Okullardaki kantin fiyatlarının da öğrencilerin ve ailelerin boyunu aştığını ifade eden Başevirgen, “Bu yıl ara zam alamayan milyonlarca çalışan açlık ve yoksulluk sınırında hayat mücadelesi verirken, öğrencilerin temel beslenme için okul kantininden yapacakları harcamalar da katlandı. Evde sağlıklı beslenemeyen çocukların okul kantinlerinde de gerçek anlamda beslenebilmesi imkansız. Ailelerin, hiçbir besin değeri olmayan kuru tost ve ayran için bile günlük 100-150 liraya yakın bir tutarı gözden çıkarması gerekiyor. Beslenemeyen bir öğrencinin dersi kavraması ve algılaması da güçleşiyor. Okullarda bir öğün ücretsiz yemek uygulamasını maliyet yükü olarak gören iktidar yüzünden yine olan çocuklarımıza oluyor” dedi.

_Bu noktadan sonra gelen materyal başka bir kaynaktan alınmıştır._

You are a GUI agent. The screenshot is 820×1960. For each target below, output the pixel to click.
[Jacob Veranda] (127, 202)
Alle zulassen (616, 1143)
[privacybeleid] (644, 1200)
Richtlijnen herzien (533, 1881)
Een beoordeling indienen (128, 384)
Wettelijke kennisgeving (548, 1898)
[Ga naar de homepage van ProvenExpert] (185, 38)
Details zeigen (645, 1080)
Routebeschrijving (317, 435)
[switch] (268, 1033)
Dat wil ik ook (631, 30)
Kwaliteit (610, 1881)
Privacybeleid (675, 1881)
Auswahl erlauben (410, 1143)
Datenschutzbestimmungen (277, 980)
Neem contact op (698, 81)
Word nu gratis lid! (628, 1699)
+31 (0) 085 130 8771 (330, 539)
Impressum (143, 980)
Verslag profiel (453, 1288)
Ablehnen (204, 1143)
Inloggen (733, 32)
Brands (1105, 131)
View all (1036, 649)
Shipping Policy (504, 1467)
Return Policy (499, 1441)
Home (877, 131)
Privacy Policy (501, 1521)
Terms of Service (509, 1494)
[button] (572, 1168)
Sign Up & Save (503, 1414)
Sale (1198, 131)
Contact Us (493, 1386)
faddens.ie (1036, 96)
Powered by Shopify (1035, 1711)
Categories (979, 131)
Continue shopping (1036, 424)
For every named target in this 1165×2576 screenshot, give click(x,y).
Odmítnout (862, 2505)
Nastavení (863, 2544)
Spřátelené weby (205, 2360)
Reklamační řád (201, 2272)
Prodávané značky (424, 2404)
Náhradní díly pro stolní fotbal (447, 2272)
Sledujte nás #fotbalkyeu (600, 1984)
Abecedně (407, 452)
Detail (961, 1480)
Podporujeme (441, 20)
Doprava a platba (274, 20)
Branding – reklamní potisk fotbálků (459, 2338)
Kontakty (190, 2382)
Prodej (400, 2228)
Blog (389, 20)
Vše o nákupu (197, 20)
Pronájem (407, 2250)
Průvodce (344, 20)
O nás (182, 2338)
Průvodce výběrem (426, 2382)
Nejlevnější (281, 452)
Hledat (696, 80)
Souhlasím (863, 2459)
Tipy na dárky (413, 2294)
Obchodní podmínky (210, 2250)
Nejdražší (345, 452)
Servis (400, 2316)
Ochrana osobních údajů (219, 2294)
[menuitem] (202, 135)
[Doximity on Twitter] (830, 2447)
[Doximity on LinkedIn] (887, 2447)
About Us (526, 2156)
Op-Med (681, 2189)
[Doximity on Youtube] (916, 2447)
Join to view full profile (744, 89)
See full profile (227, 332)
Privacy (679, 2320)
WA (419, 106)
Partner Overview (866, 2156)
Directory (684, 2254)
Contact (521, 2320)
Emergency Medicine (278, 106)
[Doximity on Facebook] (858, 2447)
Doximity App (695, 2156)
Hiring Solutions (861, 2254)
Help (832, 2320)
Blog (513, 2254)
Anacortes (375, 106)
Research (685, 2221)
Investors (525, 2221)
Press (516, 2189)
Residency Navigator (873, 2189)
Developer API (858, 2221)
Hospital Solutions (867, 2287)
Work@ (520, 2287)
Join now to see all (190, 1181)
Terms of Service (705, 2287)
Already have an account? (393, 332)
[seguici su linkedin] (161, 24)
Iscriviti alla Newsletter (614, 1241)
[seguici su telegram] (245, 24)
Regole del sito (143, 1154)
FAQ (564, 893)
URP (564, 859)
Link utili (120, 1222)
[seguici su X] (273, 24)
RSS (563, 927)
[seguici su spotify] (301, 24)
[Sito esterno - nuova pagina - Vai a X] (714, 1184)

”PEYNİR YERİNE ÇÖKELEK, ET YERİNE BAKLİYAT, HİÇBİRİ OLMAZSA MAKARNA”

17 bin liralık asgari ücretle geçinmeye çalışan bir ailenin tek çocuk için toplam gelirinin en az yüzde 20’sini sadece çocuğun hayvansal protein ihtiyacı için ayırması gerektiğini söyleyen Başevirgen, “Çocuk sayısı arttıkça sağlıklı beslenme için ayrılması gereken tutar da o yönde artıyor. Barınma, ısınma, elektrik, su, ulaşım ve diğer masraflar derken asgari ücretle geçinen ailelerin çocuklarına böyle bir bütçe ayırması mümkün değil. Geçim derdindeki yurttaşlar, peynir yerine çökelek veya yağsız lor peyniri, et yerine bakliyat ve makarna yiyerek yaşamaya çalışıyor. Çocuklarımıza bu kötülüğü yapmaya kimsenin hakkı yok. Geleceğimiz kaybediyoruz” açıklamasını yaptı.